Materials and Methods
Mice. The generation of IRF-2–/– mice has been described (26). IFN-α/β receptor 1 (IFNAR1)–/– mice (27) and C57BL/6 Ly 5.1-Pep3b mice were purchased from B & K Universal (Hull, U.K.) and The Jackson Laboratory, respectively. 2C T cell receptor-transgenic mice (28) were kindly provided by K. Takeda (Juntendo University, Tokyo). All of the mice were maintained under specific pathogen-free conditions and used at 8–12 weeks of age. Until 12 weeks of age, the numbers of total splenocytes and T and B lymphocytes in the IRF-2–/– spleen were essentially the same as those in the WT mice, as described in refs. 25 and 26.
Bone Marrow (BM) Transplantation. C57BL/6 Ly5.1-Pep3b mice were exposed to a single dose of 9.5-Gy total-body irradiation. The irradiated recipients were transplanted with 107 BM cells isolated from IRF-2–/– or WT mice.
Mixed-Lymphocyte Reaction Assay. Splenic APCs were prepared by T cell depletion with anti-CD5 microbeads (Miltenyi Biotec, Auburn, CA). A total of 5 × 104 CD4+ or CD8+ T cells purified with magnetic-activated cell sorting from a BALB/c spleen were used as responder cells.

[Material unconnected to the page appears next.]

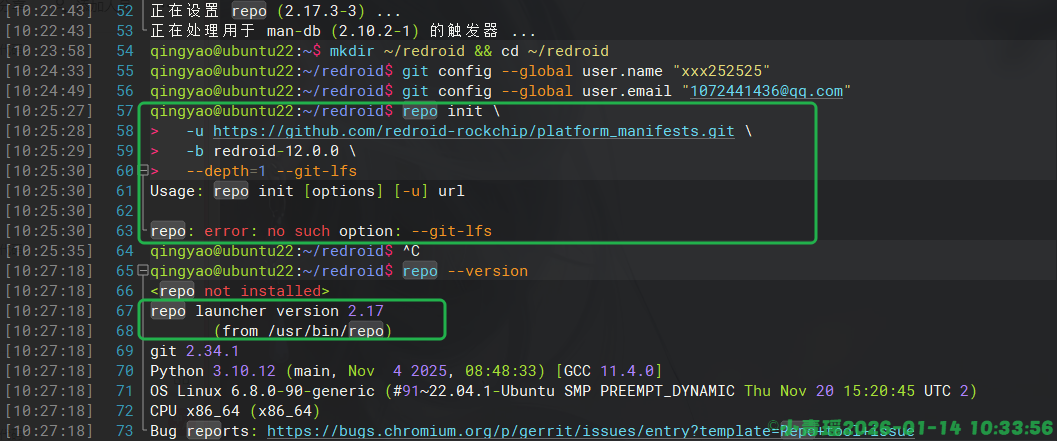Toggle the fold marker beside line 65
Screen dimensions: 1057x441
[145, 271]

The responder cells were cultured with 30-Gy irradiated APCs and pulsed with 1 μCi of [3H]thymidine for 15 h. [3H]Thymidine incorporation was measured by β-scintillation counting.

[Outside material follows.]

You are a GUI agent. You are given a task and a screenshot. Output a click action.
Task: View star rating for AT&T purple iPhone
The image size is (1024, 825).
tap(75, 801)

Immunohistochemistry. After i.p. injection with lipopolysaccharide (from Salmonella minnesota Re-595; Sigma), spleens were harvested and embedded in an OCT compound. Cryostat sections (10 μm thick) were fixed with acetone and doubly stained with FITC-conjugated anti-B220 and biotin-conjugated anti-CD11c antibodies (BD Pharmingen), and subsequently with streptavidin–Alexa Fluor 546 (Molecular Probes). The sections were examined under a fluorescence microscope (Nikon).
Flow Cytometry. Cell suspensions were double- and triple-stained by using various combinations of the following antibodies: FITC-anti-CD11c (HL3), phycoerythrin (PE)-anti-CD8α (53-6.7), PE-anti-CD11b (M1/70), PE-anti-B220 (RA3-6B2), PE-anti-I-Ab (AF6-120.1), PE-anti-Gr-1 (RB6-8C5), biotin-anti-Ly5.2 (104) (all from BD Pharmingen), and PE-anti-F4/80 (A3-1, Caltag). Biotinylated antibody was detected with allophycocyanin-conjugated streptavidin (Molecular Probes). Stained cells were analyzed by a FACSCalibur (BD Bioscience) while being gated to exclude dying cells positive for propidium iodide (Molecular Probes).

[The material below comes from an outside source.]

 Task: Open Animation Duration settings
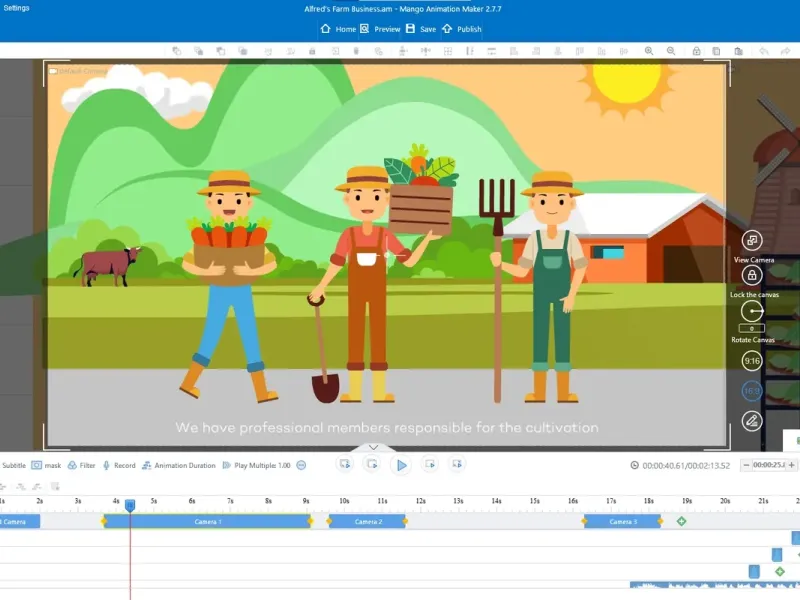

In Vivo DC Analysis. Cell suspensions from lymphoid organs were obtained as described for splenic DC purification (6). Briefly, spleens or thymi were digested with 1 mg/ml collagenase A (Roche Biochemicals) and 0.2 mg/ml DNase I for 35 min at 37°C and further treated by EDTA (20 mM final concentration) for 5 min at room temperature. To enrich DCs, immunomagnetic negative selection of T and B cells was carried out by incubation with anti-CD5 and anti-CD19 antibodies (BD Pharmingen), followed by the depletion with anti-rat IgG-coated Dynabeads (Dynal) according to the manufacturer's instructions. Recovered cells were then immunofluorescent-stained and analyzed by flow cytometry. The absolute numbers of CD8α+CD11c+ or CD8α–CD11c+ cells were calculated by using frequencies estimated by flow cytometry and total viable cell counts for the spleen of each animal. The total number of viable cells harvested from the spleens was determined by the trypan blue exclusion method. The t test was used for statistical analysis. For analysis of DC precursors, peripheral blood was overlaid onto Lymphosepar II (IBL, Gunma, Japan) and centrifuged at 400 × g for 20 min at room temperature. The mononuclear cell fraction was collected and analyzed by flow cytometry.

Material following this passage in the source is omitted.